Reproduce all of the records below, swapping every occurrence of "computer-use agent" for "desktop automation agent" and leaving everything else unchanged.

┄┄┄┄┄┄

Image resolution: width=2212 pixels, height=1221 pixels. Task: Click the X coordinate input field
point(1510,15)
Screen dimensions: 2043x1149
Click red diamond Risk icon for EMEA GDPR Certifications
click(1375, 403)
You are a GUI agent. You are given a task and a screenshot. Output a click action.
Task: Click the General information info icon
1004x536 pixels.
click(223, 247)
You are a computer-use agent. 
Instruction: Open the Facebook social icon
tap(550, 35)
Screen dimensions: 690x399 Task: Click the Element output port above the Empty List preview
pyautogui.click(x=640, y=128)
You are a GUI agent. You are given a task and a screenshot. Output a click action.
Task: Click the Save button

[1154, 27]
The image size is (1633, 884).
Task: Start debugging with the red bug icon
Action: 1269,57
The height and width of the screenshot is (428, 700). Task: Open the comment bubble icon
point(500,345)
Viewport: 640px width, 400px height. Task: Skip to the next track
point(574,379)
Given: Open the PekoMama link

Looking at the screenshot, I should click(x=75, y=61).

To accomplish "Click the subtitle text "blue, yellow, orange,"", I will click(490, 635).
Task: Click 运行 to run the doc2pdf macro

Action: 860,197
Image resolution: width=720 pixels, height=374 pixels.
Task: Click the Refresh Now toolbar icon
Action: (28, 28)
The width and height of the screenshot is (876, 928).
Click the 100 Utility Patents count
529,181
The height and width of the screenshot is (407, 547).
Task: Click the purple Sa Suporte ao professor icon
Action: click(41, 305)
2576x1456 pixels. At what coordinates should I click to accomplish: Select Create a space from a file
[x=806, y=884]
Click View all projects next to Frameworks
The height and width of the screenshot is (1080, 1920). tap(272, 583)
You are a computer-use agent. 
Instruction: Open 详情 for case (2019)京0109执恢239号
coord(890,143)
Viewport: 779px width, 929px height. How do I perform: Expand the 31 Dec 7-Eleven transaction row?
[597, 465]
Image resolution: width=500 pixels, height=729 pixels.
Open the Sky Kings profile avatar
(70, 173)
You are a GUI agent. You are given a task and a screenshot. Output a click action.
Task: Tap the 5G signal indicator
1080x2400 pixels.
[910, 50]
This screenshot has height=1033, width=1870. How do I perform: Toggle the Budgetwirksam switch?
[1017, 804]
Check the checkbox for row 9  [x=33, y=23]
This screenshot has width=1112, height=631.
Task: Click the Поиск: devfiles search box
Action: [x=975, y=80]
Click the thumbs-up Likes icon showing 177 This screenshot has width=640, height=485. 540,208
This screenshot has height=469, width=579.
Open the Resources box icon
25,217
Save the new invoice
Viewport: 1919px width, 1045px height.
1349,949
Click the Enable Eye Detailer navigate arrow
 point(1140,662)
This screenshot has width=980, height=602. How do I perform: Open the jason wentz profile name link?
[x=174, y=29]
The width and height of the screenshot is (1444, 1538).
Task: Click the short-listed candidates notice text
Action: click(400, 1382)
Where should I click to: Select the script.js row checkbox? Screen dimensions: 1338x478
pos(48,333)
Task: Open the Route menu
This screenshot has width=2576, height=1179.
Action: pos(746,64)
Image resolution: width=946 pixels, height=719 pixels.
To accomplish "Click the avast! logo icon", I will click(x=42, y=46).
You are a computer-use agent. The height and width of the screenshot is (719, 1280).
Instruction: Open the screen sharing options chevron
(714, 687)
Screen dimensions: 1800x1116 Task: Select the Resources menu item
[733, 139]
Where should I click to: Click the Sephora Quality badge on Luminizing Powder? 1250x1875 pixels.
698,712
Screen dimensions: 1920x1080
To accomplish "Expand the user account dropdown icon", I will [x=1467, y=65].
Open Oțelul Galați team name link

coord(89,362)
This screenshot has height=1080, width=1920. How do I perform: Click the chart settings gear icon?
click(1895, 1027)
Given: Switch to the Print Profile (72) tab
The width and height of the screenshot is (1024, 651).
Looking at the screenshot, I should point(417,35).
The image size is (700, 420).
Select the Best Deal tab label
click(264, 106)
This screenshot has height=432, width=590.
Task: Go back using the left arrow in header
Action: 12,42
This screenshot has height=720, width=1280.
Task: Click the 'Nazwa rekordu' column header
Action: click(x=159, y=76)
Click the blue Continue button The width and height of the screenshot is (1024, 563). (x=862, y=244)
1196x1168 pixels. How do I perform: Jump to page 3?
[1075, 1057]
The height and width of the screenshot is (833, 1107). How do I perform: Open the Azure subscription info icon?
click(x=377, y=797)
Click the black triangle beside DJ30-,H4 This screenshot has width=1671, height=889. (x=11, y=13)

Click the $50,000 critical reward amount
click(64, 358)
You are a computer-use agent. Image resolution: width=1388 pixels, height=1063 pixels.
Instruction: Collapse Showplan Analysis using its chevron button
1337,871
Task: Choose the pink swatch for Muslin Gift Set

┄┄┄┄┄┄

**TASK SOLUTION**.
Image resolution: width=2212 pixels, height=1221 pixels. Task: Click the X coordinate input field
point(1510,15)
Screen dimensions: 2043x1149
Click red diamond Risk icon for EMEA GDPR Certifications
click(1375, 403)
You are a GUI agent. You are given a task and a screenshot. Output a click action.
Task: Click the General information info icon
1004x536 pixels.
click(223, 247)
You are a desktop automation agent. 
Instruction: Open the Facebook social icon
tap(550, 35)
Screen dimensions: 690x399 Task: Click the Element output port above the Empty List preview
pyautogui.click(x=640, y=128)
You are a GUI agent. You are given a task and a screenshot. Output a click action.
Task: Click the Save button

[1154, 27]
The image size is (1633, 884).
Task: Start debugging with the red bug icon
Action: 1269,57
The height and width of the screenshot is (428, 700). Task: Open the comment bubble icon
point(500,345)
Viewport: 640px width, 400px height. Task: Skip to the next track
point(574,379)
Given: Open the PekoMama link

Looking at the screenshot, I should click(x=75, y=61).

To accomplish "Click the subtitle text "blue, yellow, orange,"", I will click(490, 635).
Task: Click 运行 to run the doc2pdf macro

Action: 860,197
Image resolution: width=720 pixels, height=374 pixels.
Task: Click the Refresh Now toolbar icon
Action: (28, 28)
The width and height of the screenshot is (876, 928).
Click the 100 Utility Patents count
529,181
The height and width of the screenshot is (407, 547).
Task: Click the purple Sa Suporte ao professor icon
Action: click(41, 305)
2576x1456 pixels. At what coordinates should I click to accomplish: Select Create a space from a file
[x=806, y=884]
Click View all projects next to Frameworks
The height and width of the screenshot is (1080, 1920). tap(272, 583)
You are a desktop automation agent. 
Instruction: Open 详情 for case (2019)京0109执恢239号
coord(890,143)
Viewport: 779px width, 929px height. How do I perform: Expand the 31 Dec 7-Eleven transaction row?
[597, 465]
Image resolution: width=500 pixels, height=729 pixels.
Open the Sky Kings profile avatar
(70, 173)
You are a GUI agent. You are given a task and a screenshot. Output a click action.
Task: Tap the 5G signal indicator
1080x2400 pixels.
[910, 50]
This screenshot has height=1033, width=1870. How do I perform: Toggle the Budgetwirksam switch?
[1017, 804]
Check the checkbox for row 9  [x=33, y=23]
This screenshot has width=1112, height=631.
Task: Click the Поиск: devfiles search box
Action: [x=975, y=80]
Click the thumbs-up Likes icon showing 177 This screenshot has width=640, height=485. 540,208
This screenshot has height=469, width=579.
Open the Resources box icon
25,217
Save the new invoice
Viewport: 1919px width, 1045px height.
1349,949
Click the Enable Eye Detailer navigate arrow
 point(1140,662)
This screenshot has width=980, height=602. How do I perform: Open the jason wentz profile name link?
[x=174, y=29]
The width and height of the screenshot is (1444, 1538).
Task: Click the short-listed candidates notice text
Action: click(400, 1382)
Where should I click to: Select the script.js row checkbox? Screen dimensions: 1338x478
pos(48,333)
Task: Open the Route menu
This screenshot has width=2576, height=1179.
Action: pos(746,64)
Image resolution: width=946 pixels, height=719 pixels.
To accomplish "Click the avast! logo icon", I will click(x=42, y=46).
You are a desktop automation agent. The height and width of the screenshot is (719, 1280).
Instruction: Open the screen sharing options chevron
(714, 687)
Screen dimensions: 1800x1116 Task: Select the Resources menu item
[733, 139]
Where should I click to: Click the Sephora Quality badge on Luminizing Powder? 1250x1875 pixels.
698,712
Screen dimensions: 1920x1080
To accomplish "Expand the user account dropdown icon", I will [x=1467, y=65].
Open Oțelul Galați team name link

coord(89,362)
This screenshot has height=1080, width=1920. How do I perform: Click the chart settings gear icon?
click(1895, 1027)
Given: Switch to the Print Profile (72) tab
The width and height of the screenshot is (1024, 651).
Looking at the screenshot, I should point(417,35).
The image size is (700, 420).
Select the Best Deal tab label
click(264, 106)
This screenshot has height=432, width=590.
Task: Go back using the left arrow in header
Action: 12,42
This screenshot has height=720, width=1280.
Task: Click the 'Nazwa rekordu' column header
Action: click(x=159, y=76)
Click the blue Continue button The width and height of the screenshot is (1024, 563). (x=862, y=244)
1196x1168 pixels. How do I perform: Jump to page 3?
[1075, 1057]
The height and width of the screenshot is (833, 1107). How do I perform: Open the Azure subscription info icon?
click(x=377, y=797)
Click the black triangle beside DJ30-,H4 This screenshot has width=1671, height=889. (x=11, y=13)

Click the $50,000 critical reward amount
click(64, 358)
You are a desktop automation agent. Image resolution: width=1388 pixels, height=1063 pixels.
Instruction: Collapse Showplan Analysis using its chevron button
1337,871
Task: Choose the pink swatch for Muslin Gift Set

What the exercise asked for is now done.